═══ INPUT FOR THIS TASK

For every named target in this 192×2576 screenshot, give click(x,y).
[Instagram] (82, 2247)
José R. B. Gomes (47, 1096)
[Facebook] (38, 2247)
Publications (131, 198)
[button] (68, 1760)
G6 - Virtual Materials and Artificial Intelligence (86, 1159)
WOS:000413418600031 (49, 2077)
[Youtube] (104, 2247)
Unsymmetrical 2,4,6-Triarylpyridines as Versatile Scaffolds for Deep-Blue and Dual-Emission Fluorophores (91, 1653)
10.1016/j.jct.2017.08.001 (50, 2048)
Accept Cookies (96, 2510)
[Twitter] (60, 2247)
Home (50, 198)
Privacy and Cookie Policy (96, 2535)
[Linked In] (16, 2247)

══════
═══ INPUT FOR THIS TASK

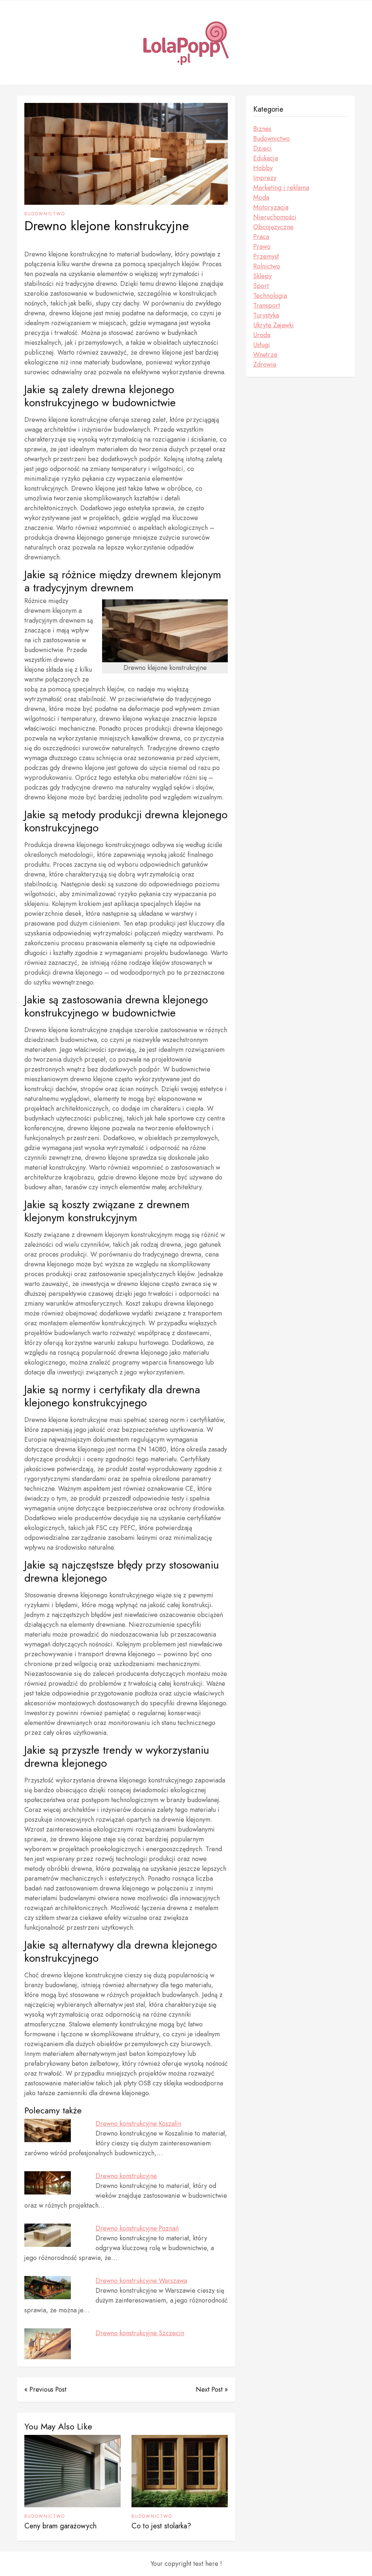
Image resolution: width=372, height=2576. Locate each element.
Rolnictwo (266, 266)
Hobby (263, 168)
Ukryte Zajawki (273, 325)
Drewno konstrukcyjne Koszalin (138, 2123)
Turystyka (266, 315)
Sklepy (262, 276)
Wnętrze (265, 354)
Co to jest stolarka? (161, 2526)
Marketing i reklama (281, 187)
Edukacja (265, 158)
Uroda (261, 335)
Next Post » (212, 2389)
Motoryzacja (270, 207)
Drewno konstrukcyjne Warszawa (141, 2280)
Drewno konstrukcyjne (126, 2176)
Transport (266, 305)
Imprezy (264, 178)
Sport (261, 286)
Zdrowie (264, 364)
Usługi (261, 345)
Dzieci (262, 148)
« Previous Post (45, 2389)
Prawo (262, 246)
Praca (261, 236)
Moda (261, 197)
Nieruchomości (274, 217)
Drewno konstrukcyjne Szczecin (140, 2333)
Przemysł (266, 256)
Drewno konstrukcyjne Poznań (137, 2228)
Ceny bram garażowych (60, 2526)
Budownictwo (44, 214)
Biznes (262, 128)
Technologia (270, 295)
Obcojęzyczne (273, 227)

══════
═══ INPUT FOR THIS TASK

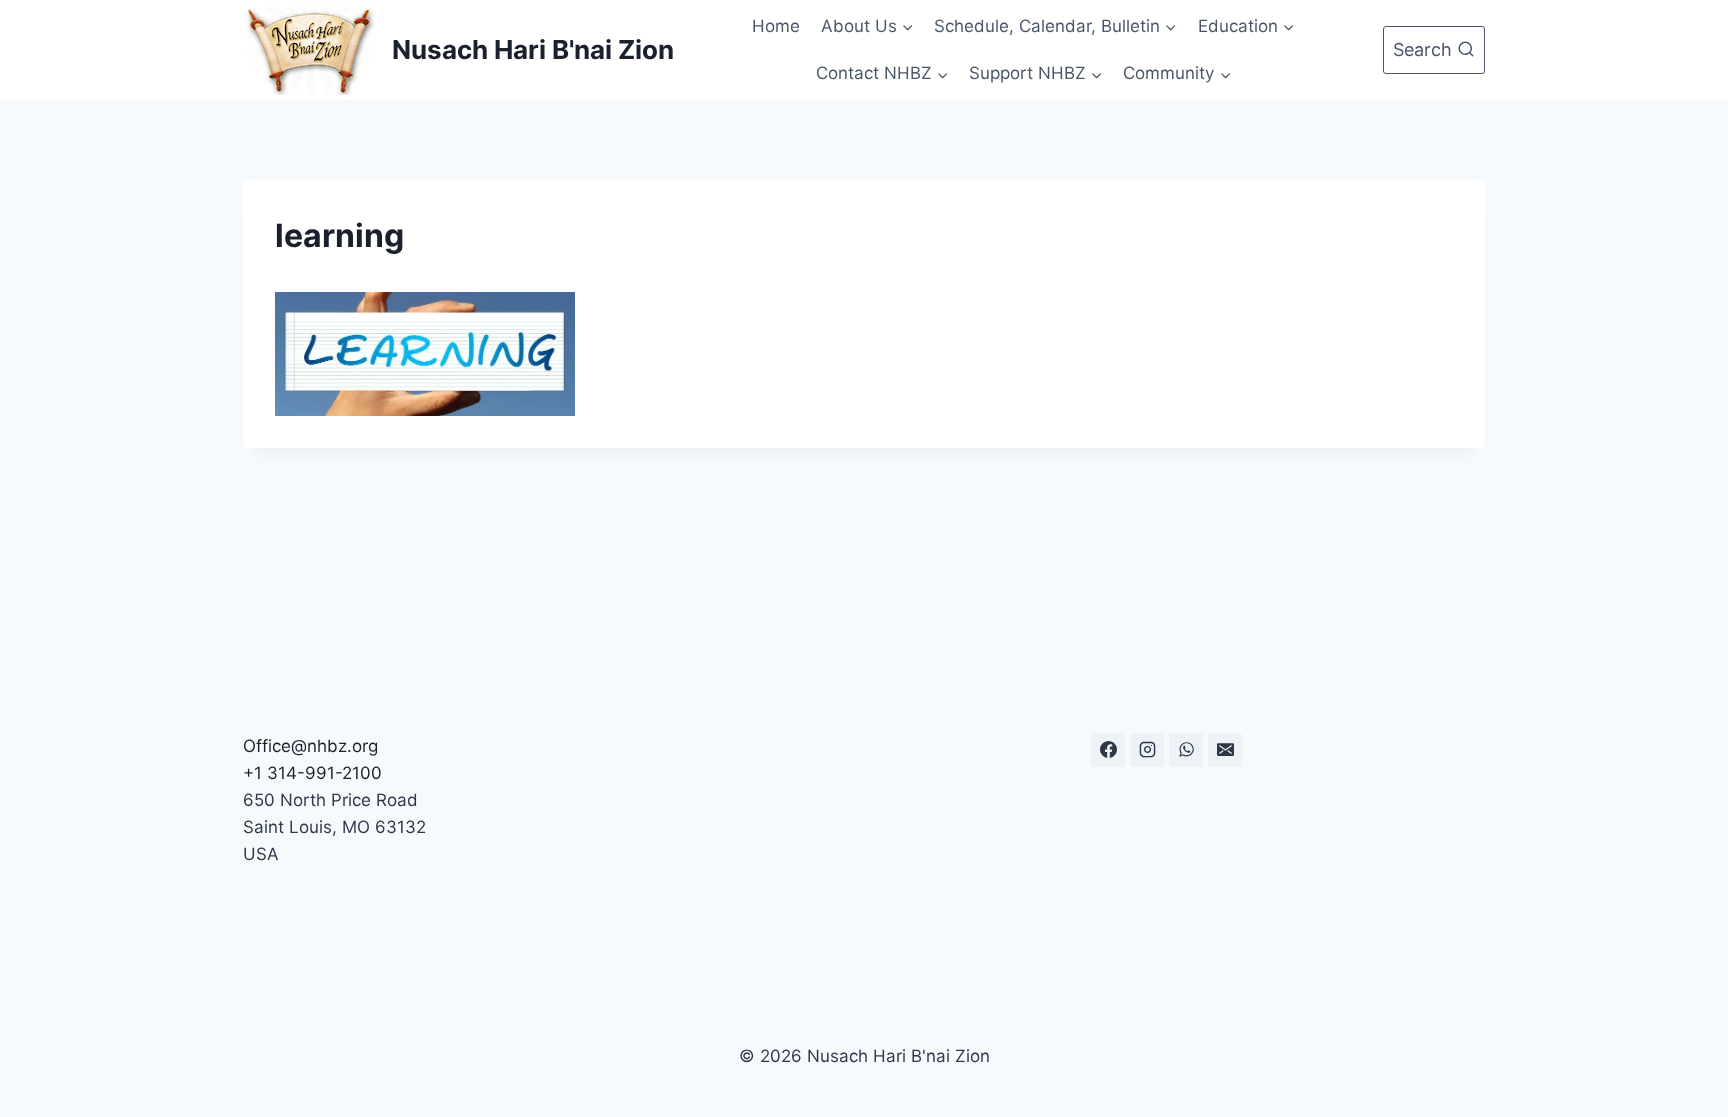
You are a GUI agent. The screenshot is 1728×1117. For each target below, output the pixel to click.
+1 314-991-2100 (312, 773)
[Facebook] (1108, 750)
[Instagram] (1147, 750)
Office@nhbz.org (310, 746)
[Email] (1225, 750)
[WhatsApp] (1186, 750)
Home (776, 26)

══════

WHAT THE TASK REQUIRES |
Copy every line of the entries in which "target" can be found.

TASK OUTPUT |
For every named target in this 192×2576 screenshot, give click(x,y).
You are a GUI agent. The screenshot is 1728×1117. For each target below, output the pixel to click.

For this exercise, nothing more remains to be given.